Milei no lo quizo | La baja del petróleo a nivel mundial no llegará a los surtidores argentinos

El precio local sigue alineado a un barril de 90 dólares y solo bajaría si el crudo cayera a 60. La carga impositiva, que representa casi la mitad del precio final, es el principal obstáculo.

El desplome del crudo Brent a 88 dólares no tendrá impacto en el precio de los combustibles en Argentina. El gobierno de Javier Milei evalúa una ecuación que combina el tipo de cambio, los impuestos y el atraso acumulado por las petroleras, y desde el sector descartan cualquier reducción en los surtidores mientras el barril no caiga hasta los 60 dólares.

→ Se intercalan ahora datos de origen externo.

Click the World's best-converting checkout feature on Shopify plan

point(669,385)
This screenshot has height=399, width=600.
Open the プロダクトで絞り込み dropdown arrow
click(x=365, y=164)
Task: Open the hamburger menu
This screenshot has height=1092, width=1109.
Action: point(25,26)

La razón estructural es fiscal: el 46,6% del precio final que abona el consumidor corresponde a impuestos. De ese monto, el 41,5% va a la Nación, el 3% a las provincias y el 2,1% a los municipios. Ese esquema genera una dependencia que desincentiva cualquier corrección a la baja, a lo que se suma la búsqueda de las refinadoras de coberturas para compensar pérdidas futuras.

Municipalidad de Salta

El peso de los combustibles en la economía explica la cautela oficial. En el último año, naftas y gasoil acumularon una suba del 63,6%, el doble del ritmo inflacionario general del 33,1%. Para evitar que cada aumento del 10% en los surtidores aporte 0,38 puntos porcentuales al IPC —donde los combustibles tienen una incidencia del 3,8%—, el Ejecutivo aplicó un congelamiento de 45 días.

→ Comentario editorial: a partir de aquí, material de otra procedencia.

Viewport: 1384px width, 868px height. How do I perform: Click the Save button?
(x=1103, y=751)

Según informó Tiempo Argentino, el Gobierno tampoco tiene intención de retrotraer los precios, convencido de que una baja en las estaciones de servicio no se trasladaría al resto de la cadena logística ni a los bienes de consumo que ya ajustaron por costos de transporte. Mientras tanto, la tensión en el estrecho de Ormuz mantiene en vilo el abastecimiento global y el litro de súper podría llegar a 2.250 pesos en la Ciudad si se aplica el aumento de impuestos previsto.